First-year experience with the Energy Efficiency Obligation Scheme in Hungary


MEHI presents the experiences of the first year after the introduction of the Energy Efficiency Obligation Scheme (EEOS) in Hungary. The study summarises the feedback from the stakeholders and makes recommendations for further development of the scheme based on regulatory aspects and international best practices.

The Energy Efficiency Obligation Scheme (EEOS) was introduced in 2021 in Hungary, as a key energy efficiency policy measure of the government for the next decade. The importance of the EEOS is driven by EU and national targets and commitments: energy efficiency is a cornerstone of the green transition to climate neutrality by 2050 and one of the most effective means to achieve climate targets. For Hungary, stepping up energy efficiency investments is also a competitiveness issue, and building renovation would significantly contribute to energy affordability and reduce import dependency before 2030.

Domestic energy policy documents (NES, NEKT) identify the EEOS as the most important policy measure. Much therefore depends on the development and successful functioning of the EEOS regulatory framework. The EEOS has been successful in boosting energy efficiency investments in several countries abroad (e.g. Austria, Denmark, France, Italy), but there are many examples of ineffective operation and prolonged learning years (e.g. Poland). With the introduction of the ERA in 2021, there is little time left to “find the way”, and the successful transposition of international experience, the efficient and flexible design and operation of the domestic framework will play a key role in ensuring that domestic commitments can be met.
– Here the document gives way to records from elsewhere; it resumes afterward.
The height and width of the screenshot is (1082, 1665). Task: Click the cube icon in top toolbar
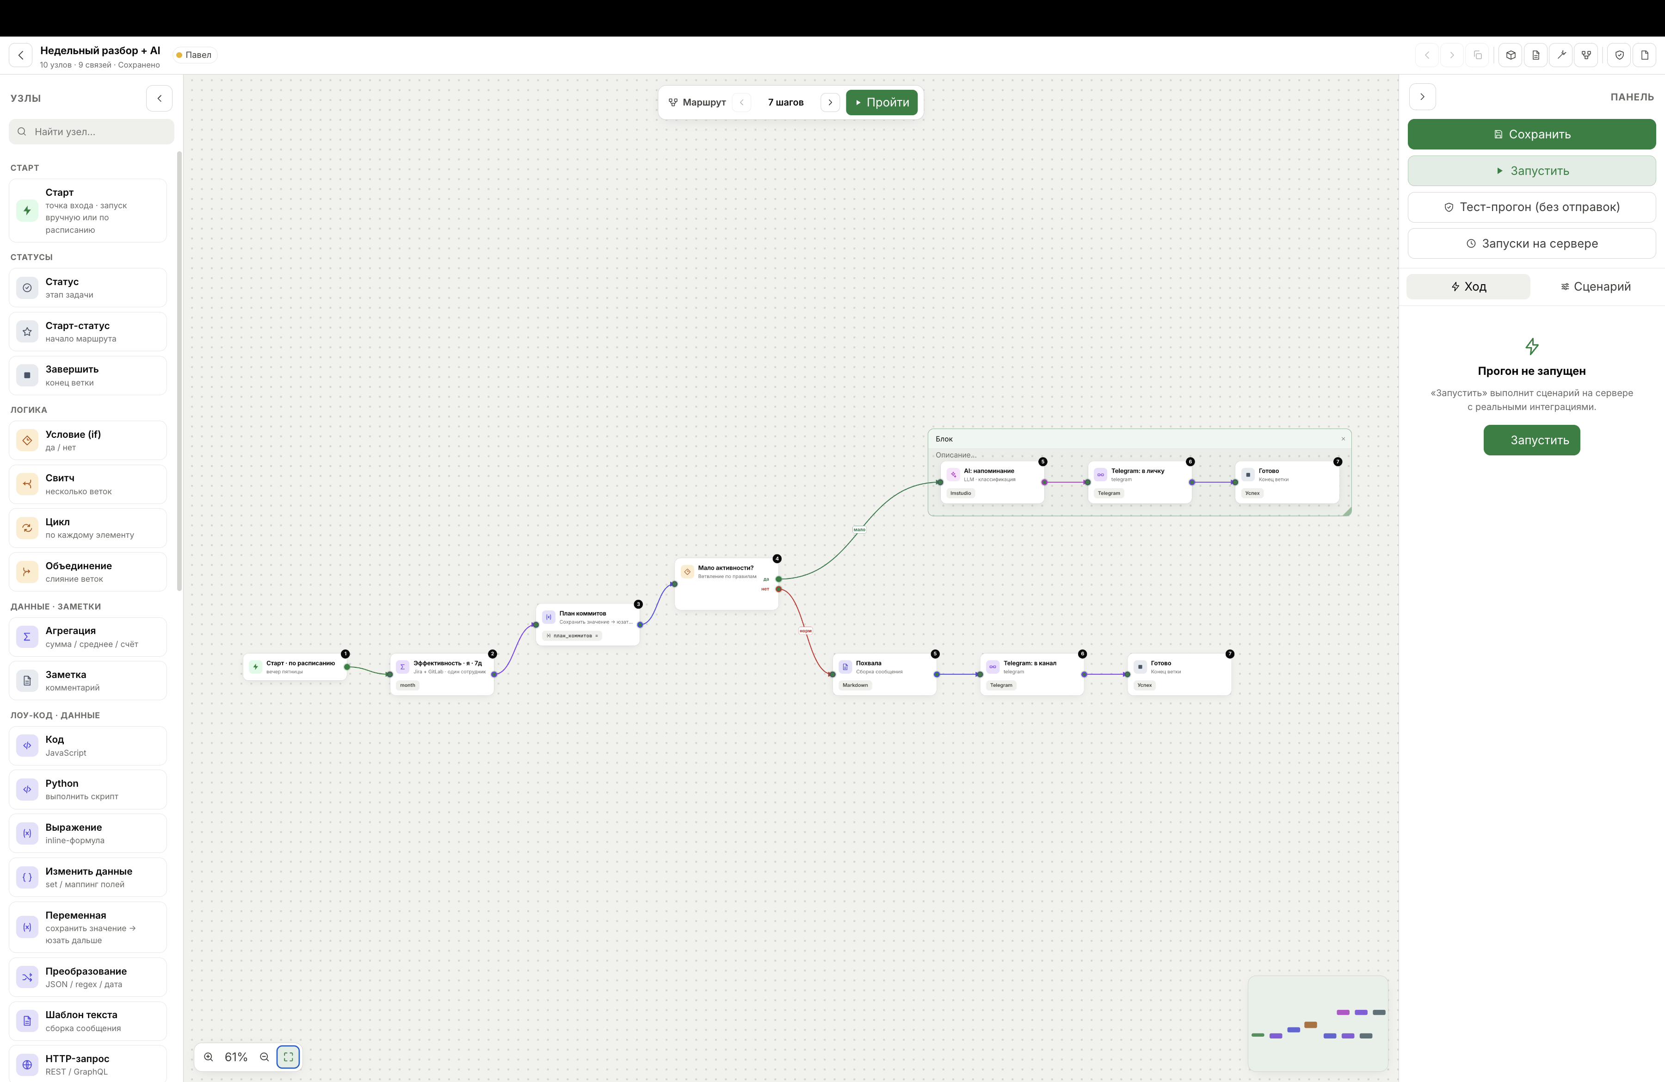click(x=1510, y=55)
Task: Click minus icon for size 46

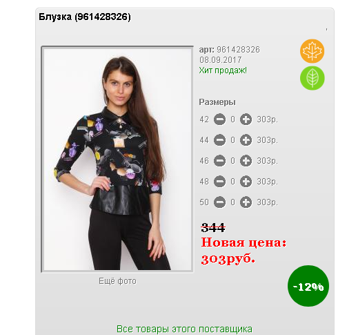Action: click(x=219, y=161)
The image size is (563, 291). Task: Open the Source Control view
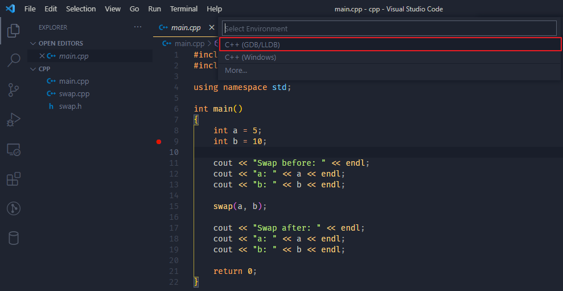[14, 90]
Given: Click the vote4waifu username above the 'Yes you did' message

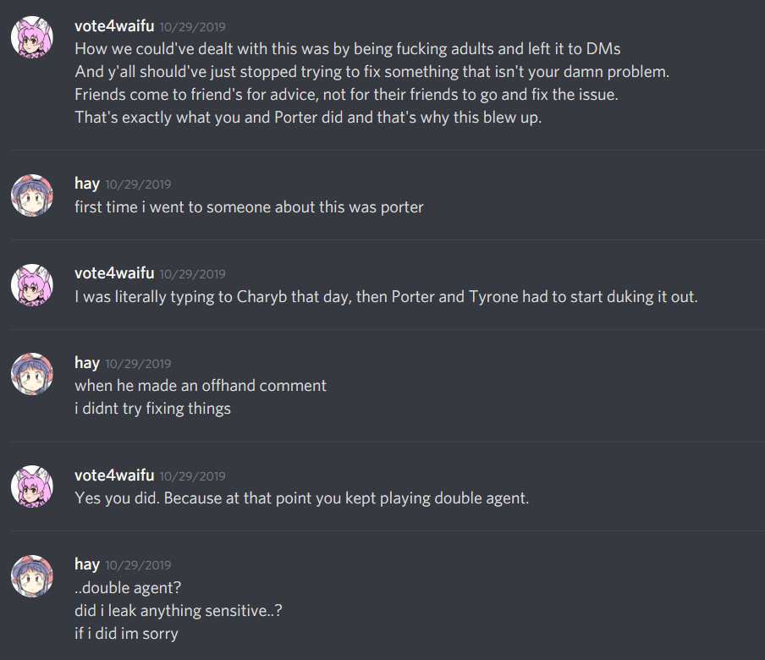Looking at the screenshot, I should click(114, 475).
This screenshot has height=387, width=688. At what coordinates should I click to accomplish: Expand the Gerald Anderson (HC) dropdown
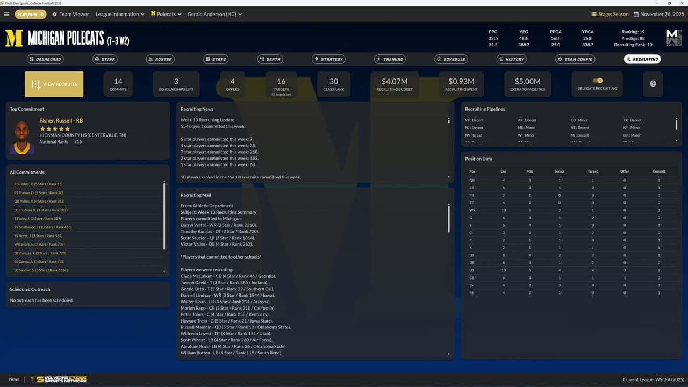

The present study aims to make recommendations for improving the effectiveness of the EEOS, based on the experience of the first year after its introduction, feedback from stakeholders, regulatory considerations and international best practices. The study briefly outlines the significance of the domestic introduction of the EEOS and the main regulatory milestones achieved so far. At the end of 2021, MEHI experts conducted in-depth interviews with a number of statutory auditors and audit organisations, asking them about the most important lessons learned in the first year after the introduction of the system, the problems they perceived and how they could be mitigated. We also asked about any positive experiences and stakeholders’ expectations. The map of problems that emerged from the interviews formed the basis for the questionnaire survey of domestic obligated companies carried out a few weeks later. The aim of the survey was to assess the first year of the ERA on the basis of feedback from market players.

On the basis of the in-depth interviews, the survey and the international experience with EEOS, the study provides a detailed analysis and recommendations for further development of the Hunagrian regulatory framework. Our proposals for amendments and additions to the EEOS’s domestic legislation are presented grouped under two headings:

  • regulatory proposals to correct and clarify the issues currently regulated;
  • issues requiring further detailed rules.

Among the proposals, particular emphasis is given to the residential sector and to measures needed to accelerate residential building energy renovation.